THE DATA:
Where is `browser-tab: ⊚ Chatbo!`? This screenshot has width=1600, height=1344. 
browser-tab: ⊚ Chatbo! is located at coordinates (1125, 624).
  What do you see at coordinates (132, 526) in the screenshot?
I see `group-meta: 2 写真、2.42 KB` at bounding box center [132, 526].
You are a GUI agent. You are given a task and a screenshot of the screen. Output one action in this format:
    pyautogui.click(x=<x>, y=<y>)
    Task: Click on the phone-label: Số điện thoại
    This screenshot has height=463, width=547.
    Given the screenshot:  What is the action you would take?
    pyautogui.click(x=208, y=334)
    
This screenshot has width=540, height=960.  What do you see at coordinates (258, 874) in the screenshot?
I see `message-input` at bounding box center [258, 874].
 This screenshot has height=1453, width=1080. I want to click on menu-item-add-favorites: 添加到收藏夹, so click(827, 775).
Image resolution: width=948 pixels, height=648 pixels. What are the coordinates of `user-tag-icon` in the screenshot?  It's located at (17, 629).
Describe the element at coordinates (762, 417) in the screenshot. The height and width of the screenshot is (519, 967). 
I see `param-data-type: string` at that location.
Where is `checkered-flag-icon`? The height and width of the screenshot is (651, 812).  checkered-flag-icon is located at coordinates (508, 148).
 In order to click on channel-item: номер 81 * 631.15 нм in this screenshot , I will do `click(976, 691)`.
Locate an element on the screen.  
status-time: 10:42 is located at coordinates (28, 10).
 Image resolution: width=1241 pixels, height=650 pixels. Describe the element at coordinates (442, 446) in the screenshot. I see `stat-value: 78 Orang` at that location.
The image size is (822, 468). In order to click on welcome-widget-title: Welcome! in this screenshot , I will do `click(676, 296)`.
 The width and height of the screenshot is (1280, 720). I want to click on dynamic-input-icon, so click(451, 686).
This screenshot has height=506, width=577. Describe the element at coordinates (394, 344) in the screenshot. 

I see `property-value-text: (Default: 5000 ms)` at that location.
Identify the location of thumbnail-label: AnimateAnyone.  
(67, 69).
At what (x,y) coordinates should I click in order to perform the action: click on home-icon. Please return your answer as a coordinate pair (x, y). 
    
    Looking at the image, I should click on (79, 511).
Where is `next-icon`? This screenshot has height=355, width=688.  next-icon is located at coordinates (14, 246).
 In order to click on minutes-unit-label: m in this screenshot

TASK DETAILS:
Reproduce the data above, switching each occurrence of "Where is" to "Where can I find" and leaving everything else unchanged.

RESULT FOR THIS EXERCISE:
Where can I find `browser-tab: ⊚ Chatbo!`? This screenshot has width=1600, height=1344. 
browser-tab: ⊚ Chatbo! is located at coordinates (1125, 624).
  What do you see at coordinates (132, 526) in the screenshot?
I see `group-meta: 2 写真、2.42 KB` at bounding box center [132, 526].
You are a GUI agent. You are given a task and a screenshot of the screen. Output one action in this format:
    pyautogui.click(x=<x>, y=<y>)
    Task: Click on the phone-label: Số điện thoại
    This screenshot has height=463, width=547.
    Given the screenshot:  What is the action you would take?
    pyautogui.click(x=208, y=334)
    
This screenshot has width=540, height=960.  What do you see at coordinates (258, 874) in the screenshot?
I see `message-input` at bounding box center [258, 874].
 This screenshot has height=1453, width=1080. I want to click on menu-item-add-favorites: 添加到收藏夹, so click(827, 775).
Image resolution: width=948 pixels, height=648 pixels. What are the coordinates of `user-tag-icon` in the screenshot?  It's located at (17, 629).
Describe the element at coordinates (762, 417) in the screenshot. The height and width of the screenshot is (519, 967). 
I see `param-data-type: string` at that location.
Where can I find `checkered-flag-icon`? The height and width of the screenshot is (651, 812).  checkered-flag-icon is located at coordinates (508, 148).
 In order to click on channel-item: номер 81 * 631.15 нм in this screenshot , I will do `click(976, 691)`.
Locate an element on the screen.  
status-time: 10:42 is located at coordinates (28, 10).
 Image resolution: width=1241 pixels, height=650 pixels. Describe the element at coordinates (442, 446) in the screenshot. I see `stat-value: 78 Orang` at that location.
The image size is (822, 468). In order to click on welcome-widget-title: Welcome! in this screenshot , I will do `click(676, 296)`.
 The width and height of the screenshot is (1280, 720). I want to click on dynamic-input-icon, so click(451, 686).
This screenshot has height=506, width=577. Describe the element at coordinates (394, 344) in the screenshot. 

I see `property-value-text: (Default: 5000 ms)` at that location.
Identify the location of thumbnail-label: AnimateAnyone.  
(67, 69).
At what (x,y) coordinates should I click in order to perform the action: click on home-icon. Please return your answer as a coordinate pair (x, y). 
    
    Looking at the image, I should click on (79, 511).
Where can I find `next-icon`? This screenshot has height=355, width=688.  next-icon is located at coordinates (14, 246).
 In order to click on minutes-unit-label: m in this screenshot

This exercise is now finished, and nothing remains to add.